**** Given records

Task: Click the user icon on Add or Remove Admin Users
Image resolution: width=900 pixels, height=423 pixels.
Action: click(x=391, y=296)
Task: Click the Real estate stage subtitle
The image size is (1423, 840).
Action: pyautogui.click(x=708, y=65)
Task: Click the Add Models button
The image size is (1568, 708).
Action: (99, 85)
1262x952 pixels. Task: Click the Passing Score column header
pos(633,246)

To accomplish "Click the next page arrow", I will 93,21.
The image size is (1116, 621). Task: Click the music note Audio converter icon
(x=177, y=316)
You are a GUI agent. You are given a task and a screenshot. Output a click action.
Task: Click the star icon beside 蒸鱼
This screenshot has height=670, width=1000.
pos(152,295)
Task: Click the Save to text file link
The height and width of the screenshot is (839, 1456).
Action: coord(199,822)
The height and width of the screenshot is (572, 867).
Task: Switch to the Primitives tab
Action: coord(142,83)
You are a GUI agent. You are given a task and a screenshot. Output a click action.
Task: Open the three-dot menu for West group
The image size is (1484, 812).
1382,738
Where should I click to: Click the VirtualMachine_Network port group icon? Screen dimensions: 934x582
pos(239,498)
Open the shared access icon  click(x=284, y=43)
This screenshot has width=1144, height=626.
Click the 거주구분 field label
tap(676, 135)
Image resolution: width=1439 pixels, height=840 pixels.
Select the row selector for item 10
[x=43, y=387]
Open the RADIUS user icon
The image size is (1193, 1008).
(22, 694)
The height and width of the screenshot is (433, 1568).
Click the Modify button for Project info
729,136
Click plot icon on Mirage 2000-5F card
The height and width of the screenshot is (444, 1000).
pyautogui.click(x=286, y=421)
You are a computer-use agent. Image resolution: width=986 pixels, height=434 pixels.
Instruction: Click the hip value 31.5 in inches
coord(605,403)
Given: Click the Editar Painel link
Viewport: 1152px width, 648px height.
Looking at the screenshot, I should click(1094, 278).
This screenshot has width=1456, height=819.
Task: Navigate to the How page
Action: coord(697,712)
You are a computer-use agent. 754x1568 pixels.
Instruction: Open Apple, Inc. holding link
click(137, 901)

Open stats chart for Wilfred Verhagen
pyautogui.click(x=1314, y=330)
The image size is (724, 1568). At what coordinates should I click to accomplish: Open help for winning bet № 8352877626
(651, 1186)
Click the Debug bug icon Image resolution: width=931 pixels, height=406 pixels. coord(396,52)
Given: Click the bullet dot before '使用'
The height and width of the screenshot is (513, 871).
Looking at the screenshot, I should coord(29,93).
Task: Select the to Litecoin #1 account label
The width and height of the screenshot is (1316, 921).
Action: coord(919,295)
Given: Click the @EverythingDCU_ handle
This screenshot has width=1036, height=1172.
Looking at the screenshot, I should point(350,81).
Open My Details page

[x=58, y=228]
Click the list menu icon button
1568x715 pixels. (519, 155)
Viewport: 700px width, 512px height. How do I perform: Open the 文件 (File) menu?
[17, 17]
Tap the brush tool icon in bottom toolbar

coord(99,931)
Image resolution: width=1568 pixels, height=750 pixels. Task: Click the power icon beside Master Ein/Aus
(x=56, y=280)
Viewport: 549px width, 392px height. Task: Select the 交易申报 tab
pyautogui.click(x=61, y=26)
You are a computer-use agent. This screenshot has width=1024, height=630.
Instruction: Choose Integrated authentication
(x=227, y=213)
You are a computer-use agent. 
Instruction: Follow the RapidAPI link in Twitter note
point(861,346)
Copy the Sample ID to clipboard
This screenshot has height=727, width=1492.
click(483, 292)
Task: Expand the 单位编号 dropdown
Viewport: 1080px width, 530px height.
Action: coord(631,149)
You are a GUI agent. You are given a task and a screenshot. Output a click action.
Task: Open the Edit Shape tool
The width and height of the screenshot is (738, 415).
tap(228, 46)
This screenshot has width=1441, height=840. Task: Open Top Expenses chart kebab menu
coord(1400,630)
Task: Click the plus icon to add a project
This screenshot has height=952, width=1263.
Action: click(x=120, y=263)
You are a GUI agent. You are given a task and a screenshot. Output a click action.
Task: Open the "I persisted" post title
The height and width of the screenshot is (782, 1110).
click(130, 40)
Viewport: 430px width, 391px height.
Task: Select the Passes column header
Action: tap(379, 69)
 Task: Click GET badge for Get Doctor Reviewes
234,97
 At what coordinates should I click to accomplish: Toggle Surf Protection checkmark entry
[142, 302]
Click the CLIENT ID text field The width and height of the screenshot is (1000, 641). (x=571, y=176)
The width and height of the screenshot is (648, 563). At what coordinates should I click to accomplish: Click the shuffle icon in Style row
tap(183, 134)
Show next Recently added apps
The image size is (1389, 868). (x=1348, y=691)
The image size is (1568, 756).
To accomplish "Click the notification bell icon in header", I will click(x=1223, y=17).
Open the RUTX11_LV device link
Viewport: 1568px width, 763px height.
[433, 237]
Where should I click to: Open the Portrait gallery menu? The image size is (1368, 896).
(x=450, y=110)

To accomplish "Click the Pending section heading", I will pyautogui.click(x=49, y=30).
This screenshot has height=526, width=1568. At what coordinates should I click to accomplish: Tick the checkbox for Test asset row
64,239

********

Render the records above as a numbered list, leaving out blank lines.

### Complete answer
1. Task: Click the user icon on Add or Remove Admin Users
2. Image resolution: width=900 pixels, height=423 pixels.
3. Action: click(x=391, y=296)
4. Task: Click the Real estate stage subtitle
5. The image size is (1423, 840).
6. Action: pyautogui.click(x=708, y=65)
7. Task: Click the Add Models button
8. The image size is (1568, 708).
9. Action: (99, 85)
10. 1262x952 pixels. Task: Click the Passing Score column header
11. pos(633,246)
12. To accomplish "Click the next page arrow", I will 93,21.
13. The image size is (1116, 621). Task: Click the music note Audio converter icon
14. (x=177, y=316)
15. You are a GUI agent. You are given a task and a screenshot. Output a click action.
16. Task: Click the star icon beside 蒸鱼
17. This screenshot has height=670, width=1000.
18. pos(152,295)
19. Task: Click the Save to text file link
20. The height and width of the screenshot is (839, 1456).
21. Action: coord(199,822)
22. The height and width of the screenshot is (572, 867).
23. Task: Switch to the Primitives tab
24. Action: coord(142,83)
25. You are a GUI agent. You are given a task and a screenshot. Output a click action.
26. Task: Open the three-dot menu for West group
27. The image size is (1484, 812).
28. 1382,738
29. Where should I click to: Click the VirtualMachine_Network port group icon? Screen dimensions: 934x582
30. pos(239,498)
31. Open the shared access icon  click(x=284, y=43)
32. This screenshot has width=1144, height=626.
33. Click the 거주구분 field label
34. tap(676, 135)
35. Image resolution: width=1439 pixels, height=840 pixels.
36. Select the row selector for item 10
37. [x=43, y=387]
38. Open the RADIUS user icon
39. The image size is (1193, 1008).
40. (22, 694)
41. The height and width of the screenshot is (433, 1568).
42. Click the Modify button for Project info
43. 729,136
44. Click plot icon on Mirage 2000-5F card
45. The height and width of the screenshot is (444, 1000).
46. pyautogui.click(x=286, y=421)
47. You are a computer-use agent. Image resolution: width=986 pixels, height=434 pixels.
48. Instruction: Click the hip value 31.5 in inches
49. coord(605,403)
50. Given: Click the Editar Painel link
51. Viewport: 1152px width, 648px height.
52. Looking at the screenshot, I should click(1094, 278).
53. This screenshot has width=1456, height=819.
54. Task: Navigate to the How page
55. Action: coord(697,712)
56. You are a computer-use agent. 754x1568 pixels.
57. Instruction: Open Apple, Inc. holding link
58. click(137, 901)
59. Open stats chart for Wilfred Verhagen
60. pyautogui.click(x=1314, y=330)
61. The image size is (724, 1568). At what coordinates should I click to accomplish: Open help for winning bet № 8352877626
62. (651, 1186)
63. Click the Debug bug icon Image resolution: width=931 pixels, height=406 pixels. coord(396,52)
64. Given: Click the bullet dot before '使用'
65. The height and width of the screenshot is (513, 871).
66. Looking at the screenshot, I should coord(29,93).
67. Task: Select the to Litecoin #1 account label
68. The width and height of the screenshot is (1316, 921).
69. Action: coord(919,295)
70. Given: Click the @EverythingDCU_ handle
71. This screenshot has width=1036, height=1172.
72. Looking at the screenshot, I should point(350,81).
73. Open My Details page
74. [x=58, y=228]
75. Click the list menu icon button
76. 1568x715 pixels. (519, 155)
77. Viewport: 700px width, 512px height. How do I perform: Open the 文件 (File) menu?
78. [17, 17]
79. Tap the brush tool icon in bottom toolbar
80. coord(99,931)
81. Image resolution: width=1568 pixels, height=750 pixels. Task: Click the power icon beside Master Ein/Aus
82. (x=56, y=280)
83. Viewport: 549px width, 392px height. Task: Select the 交易申报 tab
84. pyautogui.click(x=61, y=26)
85. You are a computer-use agent. This screenshot has width=1024, height=630.
86. Instruction: Choose Integrated authentication
87. (x=227, y=213)
88. You are a computer-use agent. 
89. Instruction: Follow the RapidAPI link in Twitter note
90. point(861,346)
91. Copy the Sample ID to clipboard
92. This screenshot has height=727, width=1492.
93. click(483, 292)
94. Task: Expand the 单位编号 dropdown
95. Viewport: 1080px width, 530px height.
96. Action: coord(631,149)
97. You are a GUI agent. You are given a task and a screenshot. Output a click action.
98. Task: Open the Edit Shape tool
99. The width and height of the screenshot is (738, 415).
100. tap(228, 46)
101. This screenshot has width=1441, height=840. Task: Open Top Expenses chart kebab menu
102. coord(1400,630)
103. Task: Click the plus icon to add a project
104. This screenshot has height=952, width=1263.
105. Action: click(x=120, y=263)
106. You are a GUI agent. You are given a task and a screenshot. Output a click action.
107. Task: Open the "I persisted" post title
108. The height and width of the screenshot is (782, 1110).
109. click(130, 40)
110. Viewport: 430px width, 391px height.
111. Task: Select the Passes column header
112. Action: tap(379, 69)
113.  Task: Click GET badge for Get Doctor Reviewes
114. 234,97
115.  At what coordinates should I click to accomplish: Toggle Surf Protection checkmark entry
116. [142, 302]
117. Click the CLIENT ID text field The width and height of the screenshot is (1000, 641). (x=571, y=176)
118. The width and height of the screenshot is (648, 563). At what coordinates should I click to accomplish: Click the shuffle icon in Style row
119. tap(183, 134)
120. Show next Recently added apps
121. The image size is (1389, 868). (x=1348, y=691)
122. The image size is (1568, 756).
123. To accomplish "Click the notification bell icon in header", I will click(x=1223, y=17).
124. Open the RUTX11_LV device link
125. Viewport: 1568px width, 763px height.
126. [433, 237]
127. Where should I click to: Open the Portrait gallery menu? The image size is (1368, 896).
128. (x=450, y=110)
129. To accomplish "Click the Pending section heading", I will pyautogui.click(x=49, y=30).
130. This screenshot has height=526, width=1568. At what coordinates should I click to accomplish: Tick the checkbox for Test asset row
131. 64,239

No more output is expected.